─── Exercise materials
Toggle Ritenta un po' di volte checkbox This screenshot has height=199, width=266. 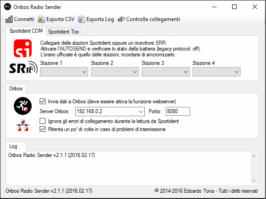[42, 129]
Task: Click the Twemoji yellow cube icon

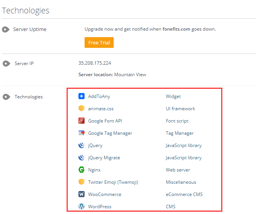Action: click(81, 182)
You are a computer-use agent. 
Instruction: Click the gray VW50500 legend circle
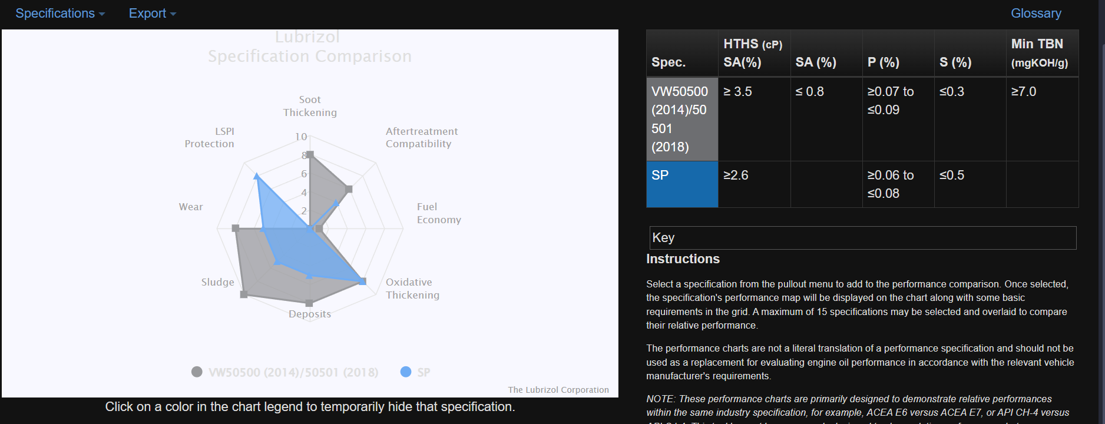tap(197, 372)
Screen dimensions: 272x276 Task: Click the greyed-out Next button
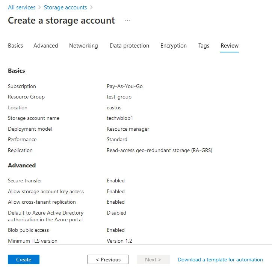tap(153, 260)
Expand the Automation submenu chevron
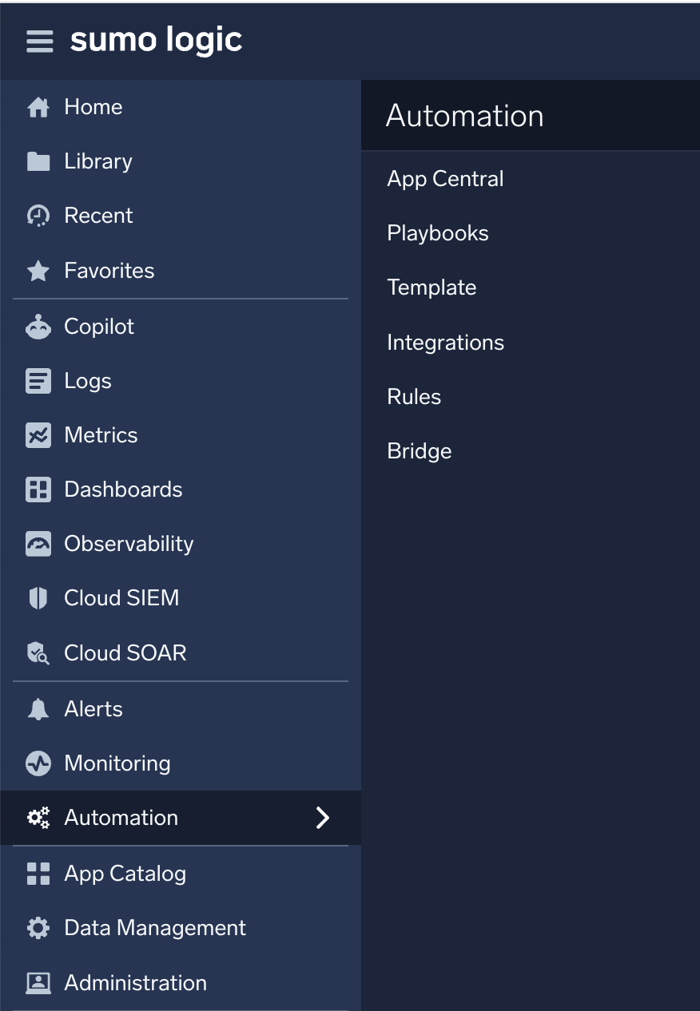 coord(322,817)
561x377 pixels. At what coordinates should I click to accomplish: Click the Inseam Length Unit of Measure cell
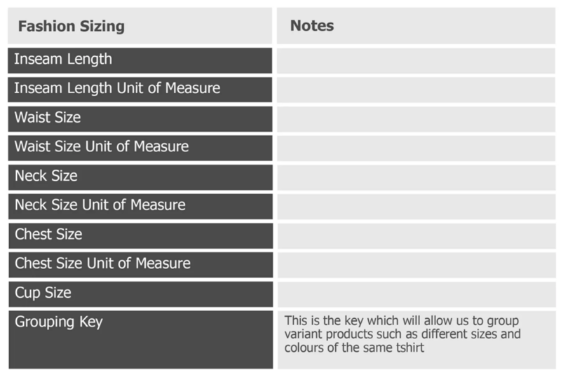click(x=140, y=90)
──────
─── Exercise materials
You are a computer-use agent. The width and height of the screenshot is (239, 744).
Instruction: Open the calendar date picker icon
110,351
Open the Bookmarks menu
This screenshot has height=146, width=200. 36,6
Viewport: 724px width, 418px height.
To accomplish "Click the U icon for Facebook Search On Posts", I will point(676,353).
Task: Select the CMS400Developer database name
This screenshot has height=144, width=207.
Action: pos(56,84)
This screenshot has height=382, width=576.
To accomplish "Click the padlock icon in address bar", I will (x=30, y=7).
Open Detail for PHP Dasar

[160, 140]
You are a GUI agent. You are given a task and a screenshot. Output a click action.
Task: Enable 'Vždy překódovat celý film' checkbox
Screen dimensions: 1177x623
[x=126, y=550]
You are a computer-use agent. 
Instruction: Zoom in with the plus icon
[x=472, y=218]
──────
Work to complete - Wherever a line in the data above holds the word "agent", copy that line.

Response box -
You are a computer-use agent. 
You are a computer-use agent. The width and height of the screenshot is (239, 744).
You are a GUI agent. You are given a task and a screenshot. Output a click action.
You are a computer-use agent. 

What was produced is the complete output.